Search code examples
awkdelimiter

Empty first field when using multiple delimiters


I'm trying to parse the output of a program, which is given like this:

  Status       : OK (97 ms)

Those are all spaces, no tabs. I don't know if that spacing will remain consistent over different versions, so I want to treat spaces and colons as delimiters.

I'm well aware that the field separator can be declared as an arbitrarily complex regular expression, so I expect this would work:

echo "  Status       : OK (97 ms)" | awk -F'[ :]+' '/Status/{print $2}'

But it does not; instead it prints "Status", and $1 is an empty string.

Compare this with the output of the built-in delimiter, where leading delimiters seem to be ignored and $1 is "Status":

echo "  Status       : OK (97 ms)" | awk '/Status/{print $1}'

It's easy enough to print $3 instead, but it makes me wonder what I am doing wrong, or misunderstanding?

I'm using GNU Awk 3.1.7


Solution

  • Because, in the sample input, field separators precede Status, the first field is empty and the second field is Status. Observe:

    $ echo "  Status       : OK (97 ms)" | awk -F'[ :]+' '/Status/{print $2}'
    Status
    $ echo "Status       : OK (97 ms)" | awk -F'[ :]+' '/Status/{print $2}'
    OK
    

    One option is to make : or ( into field separators, In that case, the second field will contain $2 regardless of whether or not there is leading space:

    $ echo "  Status       : OK (97 ms)" | awk -F'[:(]+' '/Status/{print $2}'
     OK 
    $ echo "Status       : OK (97 ms)" | awk -F'[:(]+' '/Status/{print $2}'
     OK 
    

    Another option is to keep your field separator but eliminate the leading space before printing:

    $ echo "  Status       : OK (97 ms)" | awk -F'[ :]+' '{sub(/^ +/,"")} /Status/{print $2}'
    OK
    $ echo "Status       : OK (97 ms)" | awk -F'[ :]+' '{sub(/^ +/,"")} /Status/{print $2}'
    OK
    

    Awk and leading or trailing field separators

    For the default field separator, leading and trailing blanks are ignored. If one uses a custom field separator, leading and trailing separator characters not ignored. This is documented in the POSIX standard:

    1. If FS is a null string, the behavior is unspecified.
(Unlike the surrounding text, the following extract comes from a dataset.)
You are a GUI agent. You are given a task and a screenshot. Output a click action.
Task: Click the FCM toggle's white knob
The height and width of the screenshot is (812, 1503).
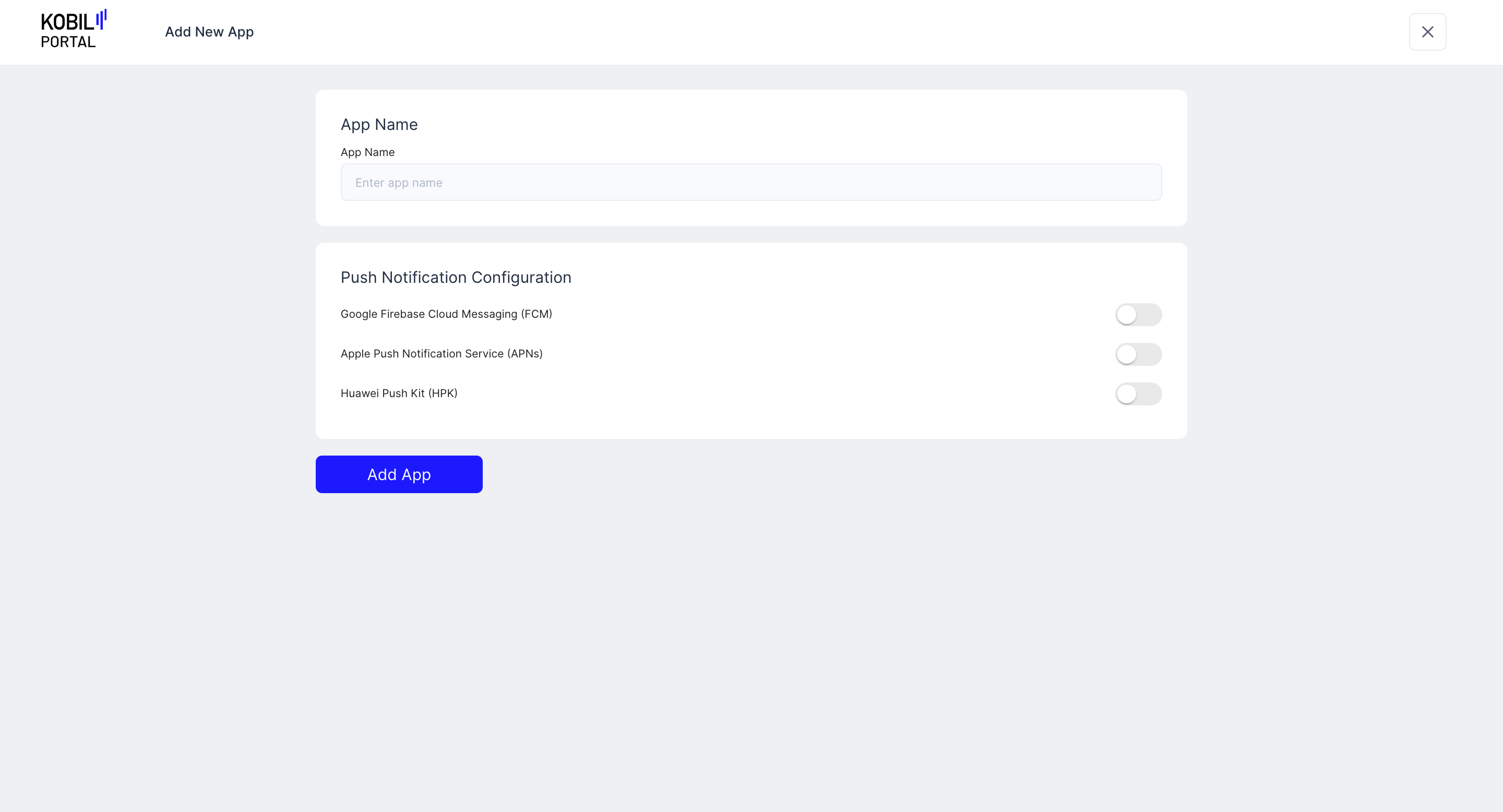(x=1127, y=315)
    2. If FS is a single character:

      a. If FS is <space>, skip leading and trailing <blank> and <newline> characters; fields shall be delimited by sets of one or more <blank> or <newline> characters.

      b. Otherwise, if FS is any other character c, fields shall be delimited by each single occurrence of c.

    3. Otherwise, the string value of FS shall be considered to be an extended regular expression. Each occurrence of a sequence matching the extended regular expression shall delimit fields.